El material desarrollado por investigadores japoneses puede fundirse y reutilizarse sin perder rendimiento, reduciendo residuos en impresión 3D.
Un equipo de investigadores de la Universidad Nacional de Yokohama desarrolló una nueva resina reciclable para impresión 3D capaz de reutilizarse hasta diez veces sin una pérdida significativa de calidad, el cual apunta a resolver uno de los principales problemas ambientales que genra este sistema como es la generación de residuos plásticos difíciles de reciclar.
El material fue diseñado para utilizarse en procesos de estereolitografía, una tecnología que emplea luz ultravioleta para solidificar resinas líquidas y fabricar piezas con alto nivel de detalle, el cual, a diferencia de las resinas convencionales, que quedan endurecidas de manera permanente después de la impresión, puede volver a su estado líquido mediante calor controlado.
Según explicó Shoji Maruo, profesor de la Universidad Nacional de Yokohama, los modelos impresos con resinas tradicionales representan un problema ambiental creciente debido a la acumulación de desechos plásticos y el objetivo de su desarrollo es reducir ese impacto sin afectar la precisión ni el rendimiento de las piezas impresas.
La clave de la investigación está en el uso de antraceno, un compuesto químico capaz de generar reacciones reversibles inducidas por luz. Cuando la resina recibe radiación ultravioleta, las moléculas forman estructuras sólidas mediante fotodimerización. Posteriormente, al aplicar calor, el proceso se revierte y el material puede reutilizarse.
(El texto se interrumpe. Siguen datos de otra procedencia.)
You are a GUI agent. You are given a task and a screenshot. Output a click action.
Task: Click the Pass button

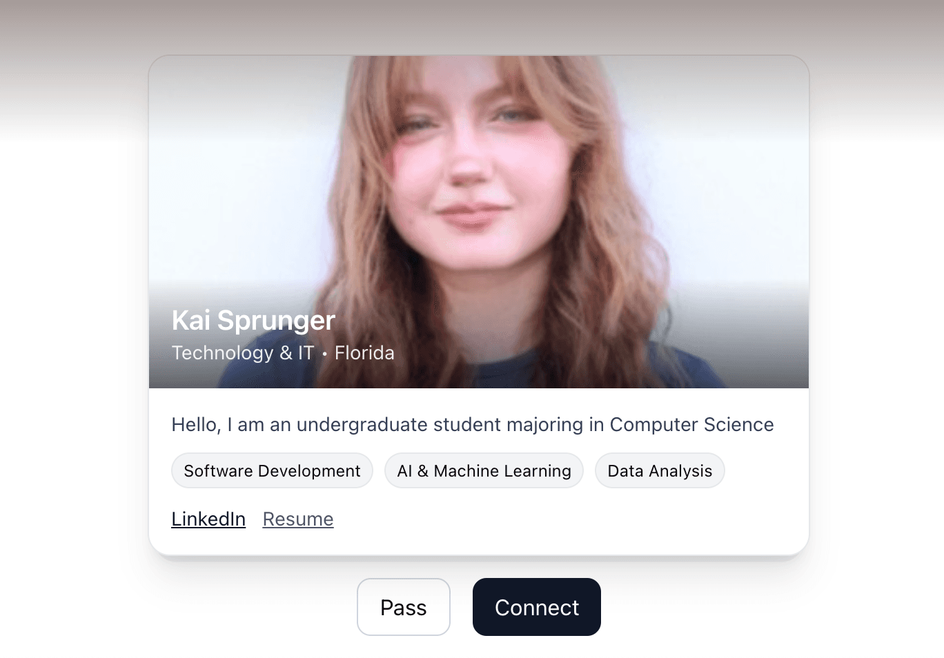pos(403,607)
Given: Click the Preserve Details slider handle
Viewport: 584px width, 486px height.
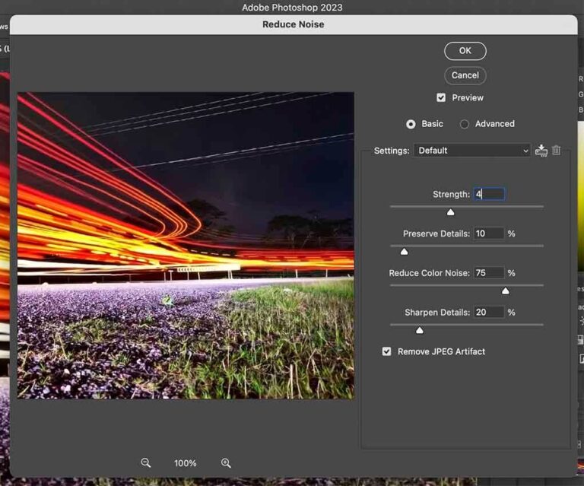Looking at the screenshot, I should pos(404,252).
Los investigadores señalaron que esta tecnología evita además el uso de fotoiniciadores y otros aditivos químicos habituales en resinas reciclables experimentales. Esa simplificación reduce contaminantes y mejora la estabilidad del material durante múltiples ciclos de uso.
Para comprobar su funcionamiento, el equipo fabricó estructuras microscópicas mediante microestereolitografía y litografía de dos fotones, dos técnicas utilizadas para crear objetos de muy alta precisión. Entre las pruebas realizadas imprimieron una figura con forma de mariposa y verificaron que la calidad final se mantenía en niveles comparables a los materiales tradicionales.
Masaru Mukai, profesor asistente de la universidad japonesa, explicó que la resina permitió moldear estructuras complejas y mantener un desempeño estable incluso después de varios ciclos de reciclaje. En otra demostración, el equipo imprimió repetidamente las letras “YNU” utilizando el mismo material hasta diez veces.
Los ensayos también incluyeron la transformación física de una pieza sólida mediante calor. Los investigadores lograron convertir un cubo en un disco calentando la estructura a 150 grados centígrados durante quince minutos, demostrando la capacidad reversible del material.
El estudio concluyó que la degradación de la resina tras múltiples reutilizaciones fue considerablemente menor en comparación con otros materiales reciclables empleados actualmente en impresión 3D de precisión. Los resultados fueron considerados relevantes para aplicaciones industriales y científicas donde se requieren componentes detallados y resistentes.
El próximo objetivo del equipo será adaptar esta tecnología a impresoras 3D de mayor escala y mejorar su estabilidad a largo plazo. El desarrollo abre la posibilidad de avanzar hacia sistemas de fabricación más sustentables en sectores como medicina, investigación, ingeniería y producción industrial.